[Saved entries]
▬▬▬
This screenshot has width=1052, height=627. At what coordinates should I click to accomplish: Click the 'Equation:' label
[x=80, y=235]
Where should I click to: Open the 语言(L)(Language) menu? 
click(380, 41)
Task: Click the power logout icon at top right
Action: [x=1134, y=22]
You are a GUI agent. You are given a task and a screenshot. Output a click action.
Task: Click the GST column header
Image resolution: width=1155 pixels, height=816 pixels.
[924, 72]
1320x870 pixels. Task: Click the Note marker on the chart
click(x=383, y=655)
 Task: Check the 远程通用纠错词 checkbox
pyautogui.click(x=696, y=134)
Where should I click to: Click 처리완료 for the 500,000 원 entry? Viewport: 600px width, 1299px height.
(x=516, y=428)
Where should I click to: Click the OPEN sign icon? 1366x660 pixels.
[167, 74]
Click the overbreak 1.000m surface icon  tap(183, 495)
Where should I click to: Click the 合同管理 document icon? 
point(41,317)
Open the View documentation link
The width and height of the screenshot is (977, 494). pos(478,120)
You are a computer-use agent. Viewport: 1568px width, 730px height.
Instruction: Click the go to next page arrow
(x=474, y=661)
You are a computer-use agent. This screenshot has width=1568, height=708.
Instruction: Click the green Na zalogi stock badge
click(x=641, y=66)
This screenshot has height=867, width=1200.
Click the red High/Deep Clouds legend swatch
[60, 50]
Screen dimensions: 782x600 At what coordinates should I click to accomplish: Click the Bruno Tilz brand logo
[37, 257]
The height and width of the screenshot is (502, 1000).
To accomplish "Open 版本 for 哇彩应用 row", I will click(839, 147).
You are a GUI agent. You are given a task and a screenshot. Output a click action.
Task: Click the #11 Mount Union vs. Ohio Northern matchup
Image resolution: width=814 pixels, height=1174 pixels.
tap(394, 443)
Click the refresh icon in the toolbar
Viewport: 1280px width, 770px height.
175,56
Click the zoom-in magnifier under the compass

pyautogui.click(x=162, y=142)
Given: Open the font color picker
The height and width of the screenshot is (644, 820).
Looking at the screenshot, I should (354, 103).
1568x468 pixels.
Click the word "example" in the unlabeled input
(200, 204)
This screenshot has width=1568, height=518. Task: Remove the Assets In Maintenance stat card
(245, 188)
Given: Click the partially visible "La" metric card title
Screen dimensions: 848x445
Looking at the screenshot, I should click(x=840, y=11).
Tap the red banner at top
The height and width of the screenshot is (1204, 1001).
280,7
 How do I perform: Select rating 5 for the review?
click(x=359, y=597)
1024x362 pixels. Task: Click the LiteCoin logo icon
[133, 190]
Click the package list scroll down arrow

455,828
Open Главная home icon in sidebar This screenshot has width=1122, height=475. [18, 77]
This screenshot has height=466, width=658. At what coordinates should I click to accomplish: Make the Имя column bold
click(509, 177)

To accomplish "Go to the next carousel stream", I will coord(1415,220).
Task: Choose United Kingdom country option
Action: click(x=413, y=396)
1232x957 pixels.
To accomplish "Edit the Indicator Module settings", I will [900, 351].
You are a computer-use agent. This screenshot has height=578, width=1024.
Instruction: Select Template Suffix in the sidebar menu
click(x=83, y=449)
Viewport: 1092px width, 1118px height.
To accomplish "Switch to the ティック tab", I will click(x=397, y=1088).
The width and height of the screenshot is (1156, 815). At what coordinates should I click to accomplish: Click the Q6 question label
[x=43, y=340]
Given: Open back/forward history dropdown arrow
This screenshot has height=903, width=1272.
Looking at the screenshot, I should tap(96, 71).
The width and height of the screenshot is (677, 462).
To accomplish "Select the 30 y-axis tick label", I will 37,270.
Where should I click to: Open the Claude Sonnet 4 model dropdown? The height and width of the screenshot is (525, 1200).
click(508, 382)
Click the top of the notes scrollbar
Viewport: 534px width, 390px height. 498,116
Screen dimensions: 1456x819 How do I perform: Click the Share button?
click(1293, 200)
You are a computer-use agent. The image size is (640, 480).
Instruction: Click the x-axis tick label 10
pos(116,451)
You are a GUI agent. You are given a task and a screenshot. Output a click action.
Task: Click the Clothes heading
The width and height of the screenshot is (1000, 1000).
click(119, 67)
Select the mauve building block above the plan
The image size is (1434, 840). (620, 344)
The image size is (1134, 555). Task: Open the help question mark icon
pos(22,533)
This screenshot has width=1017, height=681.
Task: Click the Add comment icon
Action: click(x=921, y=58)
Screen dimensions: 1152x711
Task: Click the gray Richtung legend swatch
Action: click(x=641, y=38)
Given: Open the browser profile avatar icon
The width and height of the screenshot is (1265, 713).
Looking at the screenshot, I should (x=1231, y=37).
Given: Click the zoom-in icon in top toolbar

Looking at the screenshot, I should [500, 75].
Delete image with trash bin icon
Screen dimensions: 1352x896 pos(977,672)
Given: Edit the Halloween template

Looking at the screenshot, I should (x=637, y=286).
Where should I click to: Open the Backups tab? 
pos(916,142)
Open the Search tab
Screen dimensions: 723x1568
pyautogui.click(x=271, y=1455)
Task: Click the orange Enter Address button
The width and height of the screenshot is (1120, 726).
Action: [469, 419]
▬▬▬
▶ [ABOUT THIS TASK] Write the entries out once more, exactly as they appear.

▶ [TASK OUTPUT]
This screenshot has width=1052, height=627. At what coordinates should I click to accomplish: Click the 'Equation:' label
[x=80, y=235]
Where should I click to: Open the 语言(L)(Language) menu? 
click(380, 41)
Task: Click the power logout icon at top right
Action: [x=1134, y=22]
You are a GUI agent. You are given a task and a screenshot. Output a click action.
Task: Click the GST column header
Image resolution: width=1155 pixels, height=816 pixels.
[924, 72]
1320x870 pixels. Task: Click the Note marker on the chart
click(x=383, y=655)
 Task: Check the 远程通用纠错词 checkbox
pyautogui.click(x=696, y=134)
Where should I click to: Click 처리완료 for the 500,000 원 entry? Viewport: 600px width, 1299px height.
(x=516, y=428)
Where should I click to: Click the OPEN sign icon? 1366x660 pixels.
[167, 74]
Click the overbreak 1.000m surface icon  tap(183, 495)
Where should I click to: Click the 合同管理 document icon? 
point(41,317)
Open the View documentation link
The width and height of the screenshot is (977, 494). pos(478,120)
You are a computer-use agent. Viewport: 1568px width, 730px height.
Instruction: Click the go to next page arrow
(x=474, y=661)
You are a computer-use agent. This screenshot has width=1568, height=708.
Instruction: Click the green Na zalogi stock badge
click(x=641, y=66)
This screenshot has height=867, width=1200.
Click the red High/Deep Clouds legend swatch
[60, 50]
Screen dimensions: 782x600 At what coordinates should I click to accomplish: Click the Bruno Tilz brand logo
[37, 257]
The height and width of the screenshot is (502, 1000).
To accomplish "Open 版本 for 哇彩应用 row", I will click(839, 147).
You are a GUI agent. You are given a task and a screenshot. Output a click action.
Task: Click the #11 Mount Union vs. Ohio Northern matchup
Image resolution: width=814 pixels, height=1174 pixels.
tap(394, 443)
Click the refresh icon in the toolbar
Viewport: 1280px width, 770px height.
175,56
Click the zoom-in magnifier under the compass

pyautogui.click(x=162, y=142)
Given: Open the font color picker
The height and width of the screenshot is (644, 820).
Looking at the screenshot, I should (354, 103).
1568x468 pixels.
Click the word "example" in the unlabeled input
(200, 204)
This screenshot has width=1568, height=518. Task: Remove the Assets In Maintenance stat card
(245, 188)
Given: Click the partially visible "La" metric card title
Screen dimensions: 848x445
Looking at the screenshot, I should click(x=840, y=11).
Tap the red banner at top
The height and width of the screenshot is (1204, 1001).
280,7
 How do I perform: Select rating 5 for the review?
click(x=359, y=597)
1024x362 pixels. Task: Click the LiteCoin logo icon
[133, 190]
Click the package list scroll down arrow

455,828
Open Главная home icon in sidebar This screenshot has width=1122, height=475. [18, 77]
This screenshot has height=466, width=658. At what coordinates should I click to accomplish: Make the Имя column bold
click(509, 177)

To accomplish "Go to the next carousel stream", I will coord(1415,220).
Task: Choose United Kingdom country option
Action: click(x=413, y=396)
1232x957 pixels.
To accomplish "Edit the Indicator Module settings", I will [900, 351].
You are a computer-use agent. This screenshot has height=578, width=1024.
Instruction: Select Template Suffix in the sidebar menu
click(x=83, y=449)
Viewport: 1092px width, 1118px height.
To accomplish "Switch to the ティック tab", I will click(x=397, y=1088).
The width and height of the screenshot is (1156, 815). At what coordinates should I click to accomplish: Click the Q6 question label
[x=43, y=340]
Given: Open back/forward history dropdown arrow
This screenshot has height=903, width=1272.
Looking at the screenshot, I should tap(96, 71).
The width and height of the screenshot is (677, 462).
To accomplish "Select the 30 y-axis tick label", I will 37,270.
Where should I click to: Open the Claude Sonnet 4 model dropdown? The height and width of the screenshot is (525, 1200).
click(508, 382)
Click the top of the notes scrollbar
Viewport: 534px width, 390px height. 498,116
Screen dimensions: 1456x819 How do I perform: Click the Share button?
click(1293, 200)
You are a computer-use agent. The image size is (640, 480).
Instruction: Click the x-axis tick label 10
pos(116,451)
You are a GUI agent. You are given a task and a screenshot. Output a click action.
Task: Click the Clothes heading
The width and height of the screenshot is (1000, 1000).
click(119, 67)
Select the mauve building block above the plan
The image size is (1434, 840). (620, 344)
The image size is (1134, 555). Task: Open the help question mark icon
pos(22,533)
This screenshot has width=1017, height=681.
Task: Click the Add comment icon
Action: click(x=921, y=58)
Screen dimensions: 1152x711
Task: Click the gray Richtung legend swatch
Action: click(x=641, y=38)
Given: Open the browser profile avatar icon
The width and height of the screenshot is (1265, 713).
Looking at the screenshot, I should (x=1231, y=37).
Given: Click the zoom-in icon in top toolbar

Looking at the screenshot, I should [500, 75].
Delete image with trash bin icon
Screen dimensions: 1352x896 pos(977,672)
Given: Edit the Halloween template

Looking at the screenshot, I should (x=637, y=286).
Where should I click to: Open the Backups tab? 
pos(916,142)
Open the Search tab
Screen dimensions: 723x1568
pyautogui.click(x=271, y=1455)
Task: Click the orange Enter Address button
The width and height of the screenshot is (1120, 726).
Action: [469, 419]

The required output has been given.